Mudik
SETIAP menjelang Hari Raya banyak orang mudik. Mudik adalah kembali ke kampung halaman. Bisa juga kembali ke tanah kelahiran.
Intinya kita tidak bisa lepas dari asal-usul kita berasal dan tumbuh. Pada suatu saat kita akan kembali menemui asal usul kita.
Suatu saat itu adalah saat hari besar keagamaan seperti Idul Fitri dan Idul Adha.
Jadi setiap tahun orang Indonesia mudik dengan bermacam sarana transportasi. Setiap tahun juga negara sibuk menyiapkan acara mudik. Jalan, mode transportasi dan segala hal yang berhubungan dengan itu diperbaiki.
Tapi tradisi mudik sebenarnya bukan hanya terjadi di Indonesia saja. Di belahan dunia lainnya juga tradisi mudik sudah ada.
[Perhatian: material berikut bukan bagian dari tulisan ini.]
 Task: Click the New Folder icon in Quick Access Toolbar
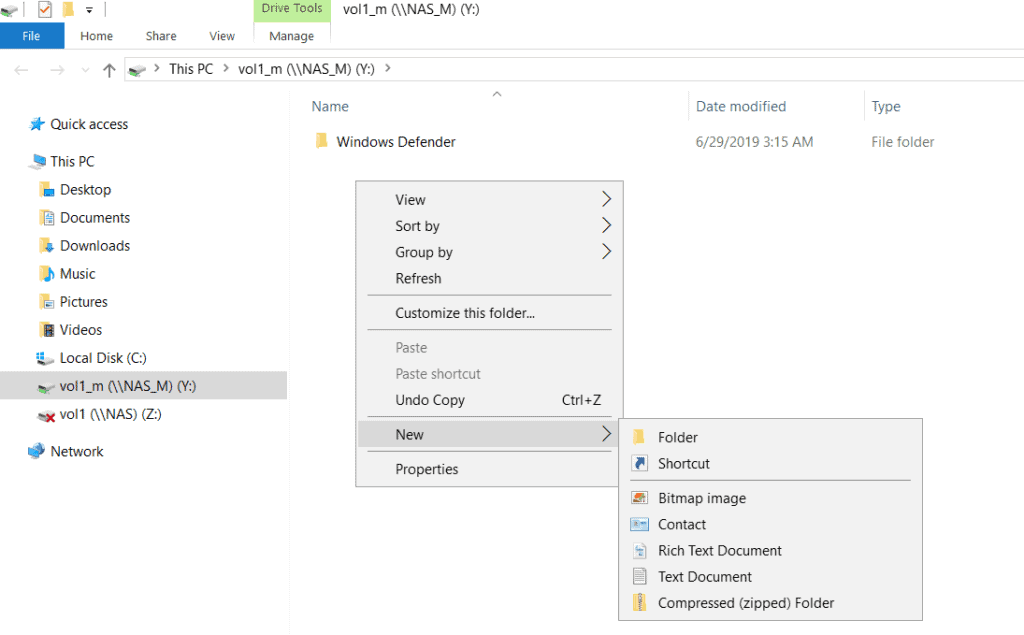(x=68, y=9)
Di Mesir sejak zaman Ramses setiap tahun orang desa yang tinggal dan bekerja di kota berduyun-duyun pulang kampung. Di China juga begitu. Setiap tahun orang kembali ke kampung halaman merayakan hari besar Imlek.
Di India dan Bangladesh orang-orang Islam juga pulang ke kampung halaman masing-masing.
Saya yang terdampar di Jakarta tidak mudik seperti saudara-saudara yang lain. Saya hanya menyaksikan jalan-jalan sepi akibat ditinggal mudik.
Tapi saya bisa merasakan makna mudik. Karena dulu waktu sering ke luar kota dalam waktu lama setiap beberapa bulan sekali kembali ke Jakarta alias mudik. Disitu saya bisa merasakan apa yang dirasakan oleh mereka yang mudik.
Ternyata ada kerinduan yang dalam melihat kampung halaman. Melihat tanah dan pohon yang setiap pagi tumbuh bersama kita. Melihat air dan udara serta orang-orang yang menjadi bagian sejarah masa kecil kita.
Di kampung halamanlah kita bisa tertawa dan berkeluh kesah pada tanah, pada pohon-pohon dan pada air yang sejuk.